Town of Rhenish Prussia, twenty-three miles northwest of Coblenz, on the river Ahr. It is mentioned in the year 1248 as containing a Jewish colony. In 1255 and 1262 a number of Jews of Ahrweiler acquired property at Cologne; some of them are referred to as living at Bacharach at the beginning of the fourteenth century. Wolfram, archbishop of Cologne in 1335, ordered the same measures to be applied to the Jews of Ahrweiler, in regulating the meat trade, as were already in force among the Jews of Bonn. The community suffered greatly from the persecutions which broke out in the Rhine districts in 1348, during the prevalence of the black death, and in the archbishopric of Cologne alone no less than forty-four communities were annihilated. At the beginning of the fifteenth centuryAhrweiler was attacked by the soldiery of Brabant and Holland, and the Jewish community barely escaped destruction. Of its rabbis, a certain Isaac of Ahrweiler addressed ritual questions to Jacob Mölin of Worms (d. 1427), and wrote a commentary on the Pentateuch. In Ahrweiler was also Rabbi Issachar, whose daughter Frommet, that wife of Rabbi Samuel ben Moses, was so learned that she copied Samuel Schlettstadt's "ḳiẓẓur Mordecai," in 1454, for her husband. The manuscript is now in the Bibliothèque Nationale in Paris.
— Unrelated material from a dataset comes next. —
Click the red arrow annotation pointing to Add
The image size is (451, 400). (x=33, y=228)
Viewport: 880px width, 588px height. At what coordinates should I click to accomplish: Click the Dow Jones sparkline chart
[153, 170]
In the "Judenschreinsbuch der Laurenzpfarre" of Cologne there are mentioned as coming from Ahrweiler: Joseph and his wife, Richa, 1248-55; Gumpert, son of the preceding, 1270-75; Saul and his wife, Reggelin, 1318-26; Joseph and his wife, Genanna, 1291-1336. In the Palatinate records are to be found in addition: Simon, son of Vifanz (= Ḥayyim), 1346; Hanne (in Bacharach), 1367, widow of the preceding; to which may be added Baruch ben Simon, physician, poet, and glossarist (flourished in the fifteenth century). Ḥayyim Treves, son of Johanan Treves who wrote a commentary upon the Maḥzor and who succeeded Ruben Fulda in the rabbinate of Cologne, died at Ahrweiler in 1598. His son-in-law, Isaac ben Ḥayyim, also lived there. During the seventeenth century (1641 et seq.) we find the name of Herz Ahrweiler as one of the "Rabbinatsassessoren" at Frankfort-on-the-Main. His son Mattithiah Ahrweiler became rabbi of Heidelberg in 1708. The family name Ahrweiler occurs also at Prague and Worms. After this every trace of the community disappears.
The present Jewish community dates from the middle of the nineteenth century. In 1899 there were eighty-two Jewish families there. The new synagogue was built in 1895.
- Das Judenschreinsbuch der Laurenzpfarre zu Köln, ed. Stern and Hoeniger, p. 188;
- Das Martyrologium des Nürnberger Memorbuches, ed. Salfeld, pp. 273, 287;
- Löwenstein, Gesch. d. Juden in d. Kurpfalz, p. 157.